RECORDS FOR THIS EXERCISE
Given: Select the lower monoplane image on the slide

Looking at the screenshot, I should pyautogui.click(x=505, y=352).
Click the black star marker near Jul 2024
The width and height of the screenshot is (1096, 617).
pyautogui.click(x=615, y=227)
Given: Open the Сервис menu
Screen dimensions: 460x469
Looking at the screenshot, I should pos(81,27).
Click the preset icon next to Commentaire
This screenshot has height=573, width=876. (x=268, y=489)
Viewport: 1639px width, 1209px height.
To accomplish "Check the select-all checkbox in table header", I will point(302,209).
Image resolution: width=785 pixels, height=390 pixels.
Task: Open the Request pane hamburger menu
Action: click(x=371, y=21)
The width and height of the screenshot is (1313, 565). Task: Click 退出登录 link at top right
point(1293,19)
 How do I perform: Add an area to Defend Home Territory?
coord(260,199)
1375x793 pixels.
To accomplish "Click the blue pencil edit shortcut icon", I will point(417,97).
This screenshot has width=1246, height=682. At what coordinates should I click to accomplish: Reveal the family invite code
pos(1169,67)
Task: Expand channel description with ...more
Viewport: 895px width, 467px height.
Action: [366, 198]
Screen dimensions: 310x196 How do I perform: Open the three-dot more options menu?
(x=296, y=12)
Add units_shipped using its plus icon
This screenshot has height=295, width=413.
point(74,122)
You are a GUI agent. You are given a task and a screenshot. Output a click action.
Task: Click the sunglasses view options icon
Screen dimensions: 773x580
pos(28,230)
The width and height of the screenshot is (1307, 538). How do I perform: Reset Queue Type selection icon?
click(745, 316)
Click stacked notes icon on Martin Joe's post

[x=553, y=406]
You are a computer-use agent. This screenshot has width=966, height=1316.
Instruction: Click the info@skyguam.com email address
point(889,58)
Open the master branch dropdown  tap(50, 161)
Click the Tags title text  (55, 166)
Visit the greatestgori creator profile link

EXERCISE DESCRIPTION
Could you repeat all of the material above exactly?

ANSWER BOX
Given: Select the lower monoplane image on the slide

Looking at the screenshot, I should pyautogui.click(x=505, y=352).
Click the black star marker near Jul 2024
The width and height of the screenshot is (1096, 617).
pyautogui.click(x=615, y=227)
Given: Open the Сервис menu
Screen dimensions: 460x469
Looking at the screenshot, I should pos(81,27).
Click the preset icon next to Commentaire
This screenshot has height=573, width=876. (x=268, y=489)
Viewport: 1639px width, 1209px height.
To accomplish "Check the select-all checkbox in table header", I will point(302,209).
Image resolution: width=785 pixels, height=390 pixels.
Task: Open the Request pane hamburger menu
Action: click(x=371, y=21)
The width and height of the screenshot is (1313, 565). Task: Click 退出登录 link at top right
point(1293,19)
 How do I perform: Add an area to Defend Home Territory?
coord(260,199)
1375x793 pixels.
To accomplish "Click the blue pencil edit shortcut icon", I will point(417,97).
This screenshot has width=1246, height=682. At what coordinates should I click to accomplish: Reveal the family invite code
pos(1169,67)
Task: Expand channel description with ...more
Viewport: 895px width, 467px height.
Action: [366, 198]
Screen dimensions: 310x196 How do I perform: Open the three-dot more options menu?
(x=296, y=12)
Add units_shipped using its plus icon
This screenshot has height=295, width=413.
point(74,122)
You are a GUI agent. You are given a task and a screenshot. Output a click action.
Task: Click the sunglasses view options icon
Screen dimensions: 773x580
pos(28,230)
The width and height of the screenshot is (1307, 538). How do I perform: Reset Queue Type selection icon?
click(745, 316)
Click stacked notes icon on Martin Joe's post

[x=553, y=406]
You are a computer-use agent. This screenshot has width=966, height=1316.
Instruction: Click the info@skyguam.com email address
point(889,58)
Open the master branch dropdown  tap(50, 161)
Click the Tags title text  (55, 166)
Visit the greatestgori creator profile link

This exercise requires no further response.